Ré-indexer pensions et allocations à l’inflation 

Trois revendications des Gilets Jaunes que devraient défendre tous les travailleurs

Le temps est figé. A quelques encablures du 8 décembre, rarement l’on avait vu le pouvoir politique aussi suspendu. Pour Macron, maintenant, le silence est d’or. Ce samedi 8 décembre, la parole est aux gilets jaunes, au monde du travail et à la jeunesse : rétablir l’ISF, augmenter le SMIC et ré-indexer pensions et allocations à l’inflation, trois des principales revendications des gilets jaunes qu’il s’agirait pour le monde du travail et la jeunesse de défendre en se joignant à cette colère légitime des manifestants qui font, aujourd’hui, trembler le pouvoir en place.

Le gouvernement tente de mettre les revendications des Gilets Jaunes au second plan

Malgré un battage médiatique d’une ampleur rare, le mouvement des gilets jaunes reste largement soutenu par la très grande majorité de l’opinion publique avec près de 66% de soutien. Dans ce contexte, le gouvernement a mis en scène une scénographie digne des plus grands films de guerre.
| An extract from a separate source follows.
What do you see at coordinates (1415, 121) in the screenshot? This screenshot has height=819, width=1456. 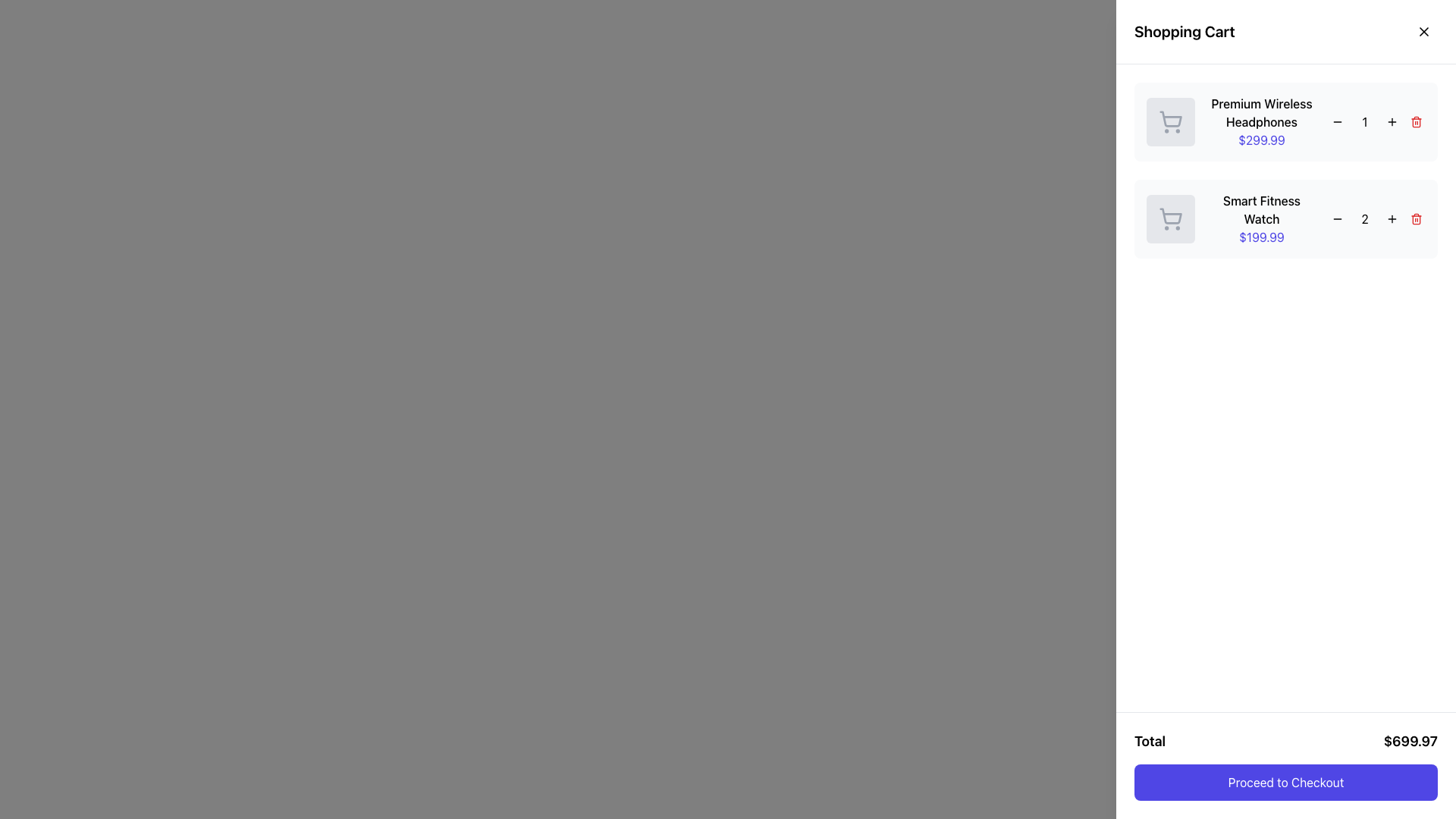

Et il l’applique dans la pratique en moyennant 89 000 membres des forces de l’ordre et 12 blindés.

Plus encore, le gouvernement prévient qu’il est possible qu’il y ait même des morts.
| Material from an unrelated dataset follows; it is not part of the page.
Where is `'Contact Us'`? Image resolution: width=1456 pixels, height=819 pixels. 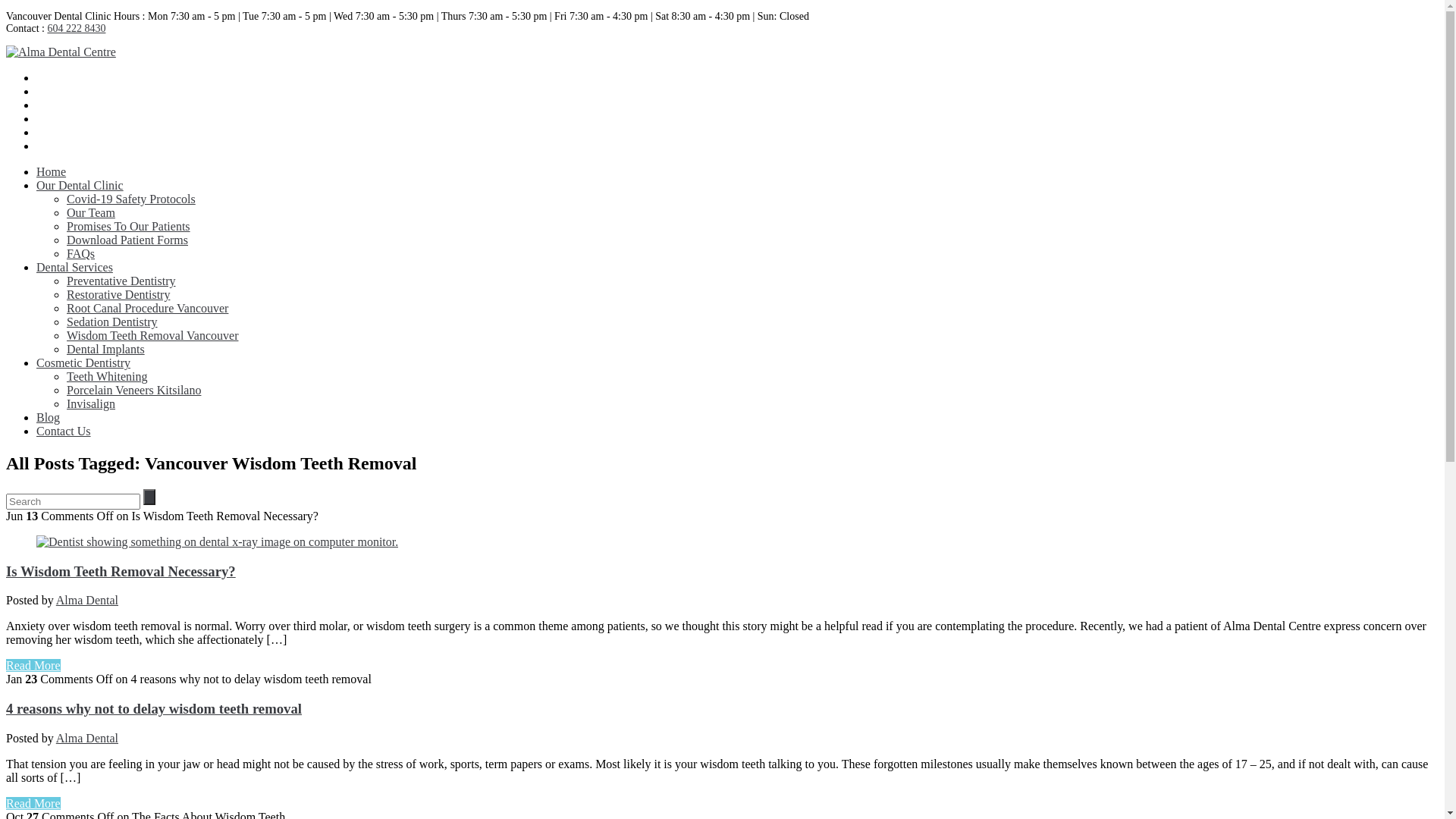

L’Elysée craint même « des gilets jaunes prêts à tuer ». Le scénario idéal pour faire en sorte que le mouvement des gilets jaunes ne soit plus, comme l’affirme L’Opinion, une « affaire de pouvoir d’achat » mais devienne une pure « contestation violente des institutions républi-caines. » La manœuvre est claire : elle vise à faire passer les gilets jaunes pour des sanguinaires et reléguer les revendications au second plan.

Exiger le rétablissement de l’ISF, c’est la base

La suppression de l’ISF l’an dernier, comme une des premières mesures phares, a été l’un des marqueurs du quinquennat Macron. Ce sont ainsi près de 3 milliards d’euros qui ont été direc-tement rendus aux ultra-riches gagnant plus de 1,3 millions d’euros par an.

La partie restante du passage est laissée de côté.